Simulations of blood as a suspension predicts a depth dependent hematocrit in the circulation throughout the cerebral cortex

Recent advances in modeling oxygen supply to cortical brain tissue have begun to elucidate the functional mechanisms of neurovascular coupling. While the principal mechanisms of blood flow regulation after neuronal firing are generally known, mechanistic hemodynamic simulations cannot yet pinpoint the exact spatial and temporal coordination between the network of arteries, arterioles, capillaries and veins for the entire brain. Because of the potential significance of blood flow and oxygen supply simulations for illuminating spatiotemporal regulation inside the cortical microanatomy, there is a need to create mathematical models of the entire cerebral circulation with realistic anatomical detail. Our hypothesis is that an anatomically accurate reconstruction of the cerebrocirculatory architecture will inform about possible regulatory mechanisms of the neurovascular interface. In this article, we introduce large-scale networks of the murine cerebral circulation spanning the Circle of Willis, main cerebral arteries connected to the pial network down to the microcirculation in the capillary bed. Several multiscale models were generated from state-of-the-art neuroimaging data. Using a vascular network construction algorithm, the entire circulation of the middle cerebral artery was synthesized. Blood flow simulations indicate a consistent trend of higher hematocrit in deeper cortical layers, while surface layers with shorter vascular path lengths seem to carry comparatively lower red blood cell (RBC) concentrations. Moreover, the variability of RBC flux decreases with cortical depth. These results support the notion that plasma skimming serves a self-regulating function for maintaining uniform oxygen perfusion to neurons irrespective of their location in the blood supply hierarchy.
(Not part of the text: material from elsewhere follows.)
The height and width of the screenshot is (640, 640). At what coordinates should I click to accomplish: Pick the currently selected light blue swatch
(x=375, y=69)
Our computations also demonstrate the practicality of simulating blood flow for large portions of the mouse brain with existing computer resources. The efficient simulation of blood flow throughout the entire middle cerebral artery (MCA) territory is a promising milestone towards the final aim of predicting blood flow patterns for the entire brain.
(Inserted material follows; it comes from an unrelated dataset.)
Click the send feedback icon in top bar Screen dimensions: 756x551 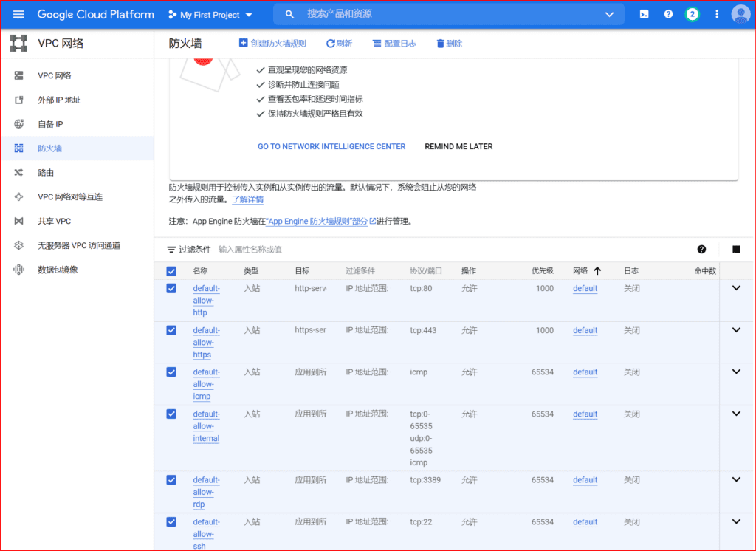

The brain’s astonishing cognitive capacity depends on the coordination between neurons and the cerebral circulation, a system known as the neurovascular unit. The spatial and temporal coupling between these two networks is the object of intense research. However, the concise anatomical description of the cerebral circulation has so far been intractable. This paper introduces a methodology for the in silico creation of realistic models for the entire cerebral circulation. This innovation incorporates topological data from several neuroimaging modalities covering three lengths scales as input into a computer algorithm, which assembles anatomically accurate circulatory networks. When simulating blood flow as red blood cells suspended in plasma for experimental and synthetic cortical network models, we discovered that red blood cells tend to be more concentrated in deeper layers of the cortex compared to the surface. RBC fluxes are more homogenous in deeper layers. The phenomenon of depth dependent red blood cell supply supports the notion that the intricate architecture of the cortical microcirculation serves a self-regulating function to maintain uniform oxygen perfusion to neurons. We also demonstrate the practicality of predicting blood flow patterns for the entire brain with existing computer power.